L’assemblée municipale désigna Victor Cresson à la première magistrature municipale et cinq communistes (Fernand Maillet*, Pierre Vieillard*, Eugène Duffault*, Alfred Repiquet* et Albert Crudenaire*) aux fonctions d’adjoints. Cresson, qui ne désavoua pas le Pacte germano-soviétique, fut suspendu en octobre 1930, puis déchu de son mandat avec dix-neuf de ses conseillers le 9 février 1940.

Malgré la dissolution du Parti communiste, il poursuivit clandestinement son activité militante. La police le considérait comme « un des responsables de la distribution des tracts communistes édités depuis la guerre ». Cresson fut envoyé en séjour surveillé le 19 décembre 1939. Replié en zone libre, il s’évada et regagna son domicile en septembre 1940. Un rapport préfectoral signale que le 24 février 1940 les autorités se sont rendus à son domicile, 33 avenue de Verdun, pour lui signifier sa déchéance de son mandat ; « Madame Cresson » (en fait Madame Laurent) refusa de signer. Victor Cresson reprit son activité clandestine mais fut arrêté et condamné le 18 novembre 1940, par la 12e chambre correctionnelle, pour infraction au décret du 26 septembre 1939 portant dissolution des organisations communistes. Cresson connut à nouveau le séjour surveillé à partir du 11 avril 1941. Il était au camp de Châteaubriant (Loire-Inférieure) en mai 1941 et en 1942.
Victor Cresson a été déporté depuis Compiègne vers Mauthausen par le convoi du 25 octobre 1943. Il y est indiqué comme décédé le 12 février 1944. Mais il est officiellement mort le 15 février 1944 au JO1988p01442-01445.
Victor Cresson est homologué (GR 16 P 150436) au titre de la Résistance intérieure française (RIF) comme appartenant à l’un des mouvements de Résistance dont les services justifient une pension militaire pour ses ayants droit.


Il s’était marié le 6 mars 1941 à Paris XIVe arr.

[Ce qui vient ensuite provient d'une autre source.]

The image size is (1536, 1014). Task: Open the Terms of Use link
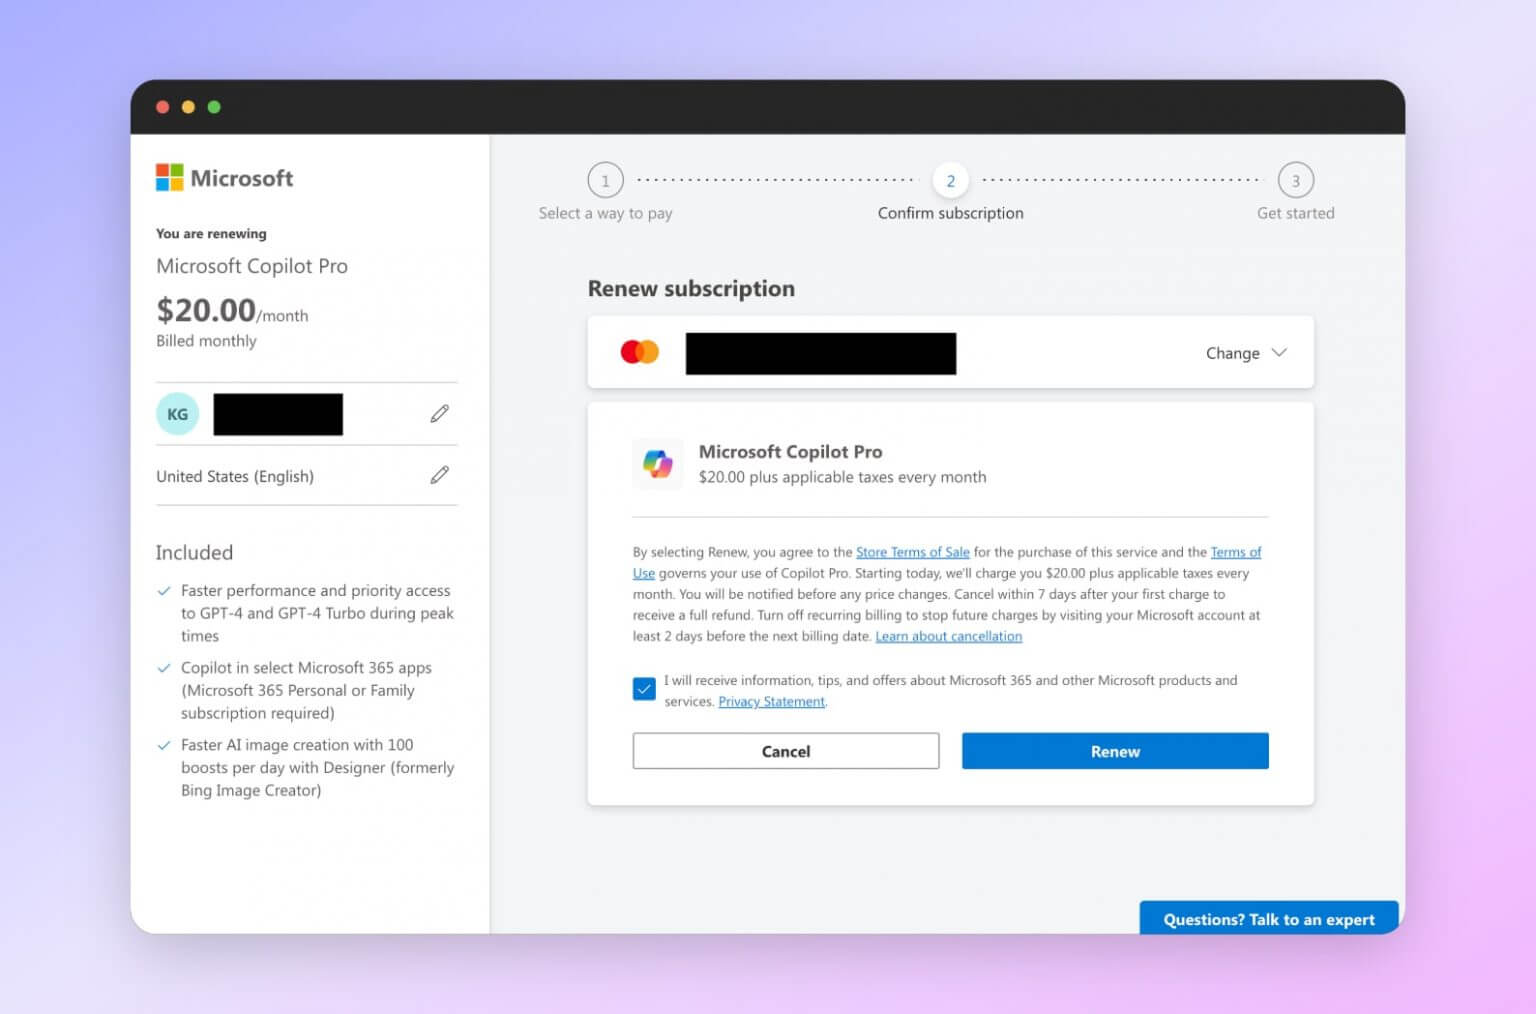click(1237, 551)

Sa femme Nina Cresson née Laurent, employée de bureau, fut élue conseillère municipale d’Issy-les-Moulineaux en 1945 avec l’étiquette « indépendante ». Réélue en 1947, elle démissionna en novembre de la même année. Elle mourut le 30 mars 1962 à Issy-les-Moulineaux.

Pour citer cet article :
https://maitron.fr/spip.php?article107421, notice CRESSON Victor, Firmin par Claude Pennetier, version mise en ligne le 4 novembre 2010, dernière modification le 9 septembre 2022.

Par Claude Pennetier

SOURCES : Arch. Dép. Seine, DM3, Versement 10451/76/1. — Arch. PPo. 101. — RGASPI, Moscou, dossier personnel 495 270 8479 — L’Humanité, 24 avril 1935, 6 mai et 13 mai 1935. — L’Aube nouvelle, 25 mai 1935. — État civil de Gentelles, pas de mention de décès. — Notes de Claudine Cardon-Hamet.